It’s probably not good that I check this so infrequently that I forget my username every time.
It’s probably not good that I’m afraid to see what comments people are leaving.
It’s probably not good that I feel like I can’t drink this beer fast enough, but at least there’s not enough here for me to write a truly drunken post.
It’s probably not good that I’m waiting by the phone. I’m fairly certain there’d be nothing wrong with me calling, but I’m too freaked out to. I’m jealous over something I don’t need to be jealous of, just something that made me feel inadequate…oh, I don’t want to explain. It’s probably not good that what I’m thinking is that I’m not pretty/sexy enough. It’s probably not good I mention that because I have no intention of posting photos of myself here, or describing myself. To be anonymous I can’t have a neighborhood, an age, a home state, a job, etc. that you know of. So you don’t know if I have anything to base my fears on.
Maybe it IS good that pathetic concerns about not being pretty/sexy enough to be appreciated have even briefly distracted me from the months-long concerns about not ever getting to have sex again (and I’m not just talking about the stuff that hurts me–did I mention vulvodynia? but any really intimate contact, and this hasn’t just been an obsession while I’ve been totally single or mostly single [by that I mean some flirtatious stuff and a little kissing going on but not anything approaching a "relationship"] but when I was in the last “relationship,” because not much was happening there).
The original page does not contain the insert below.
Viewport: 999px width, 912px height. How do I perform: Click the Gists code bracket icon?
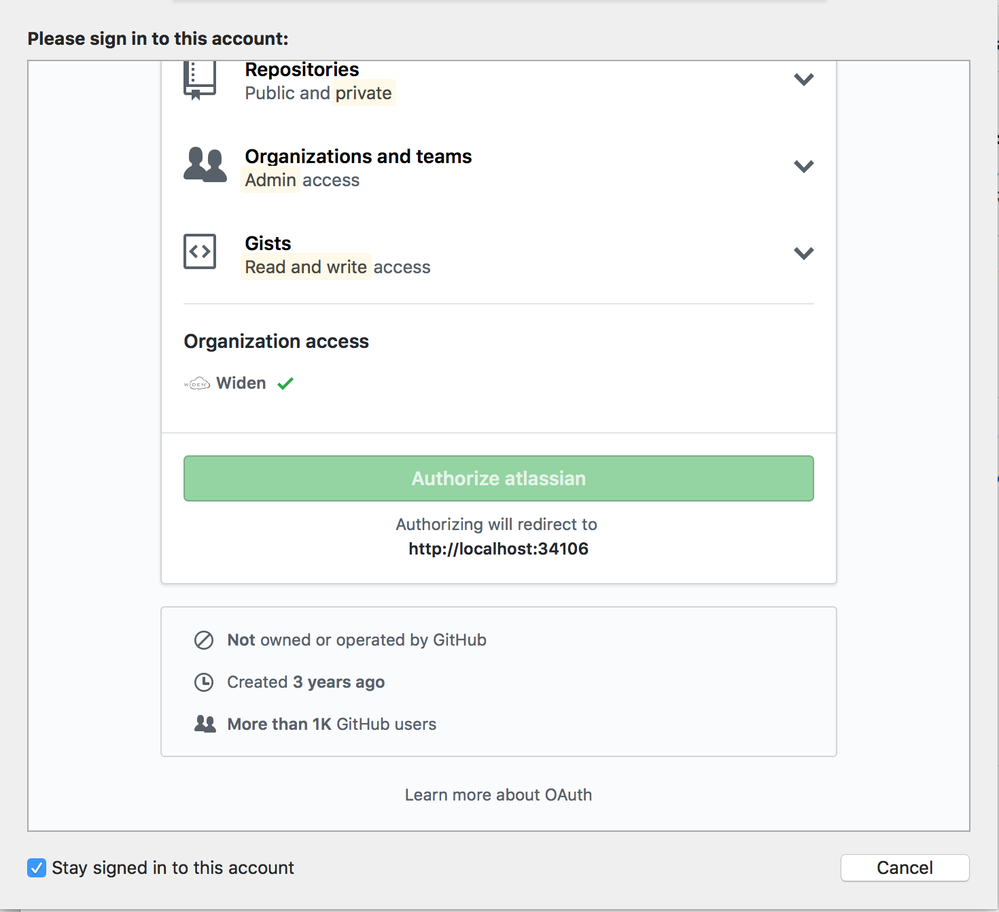point(200,252)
Hey, this isn’t so bad, writing here again. Though I didn’t intend to use this as “therapy.” It’s supposed to be a place to write about “Hot Midwestern Action,” if I ever get any or know of any. And sexual politics. A place to prove all that time and money on reading about sex wasn’t totally a waste. I can write about it, even if I don’t get to have it. Even if that’s the pathetic story of my life, the story, in fact, I’ve wanted to tell the person I want to call (that phrase works for either “I want him to call me” or “I want to call him,” I realized), but I’m not sure I should tell. You can’t seduce anyone through pathetic stories. At least I would hope you can’t.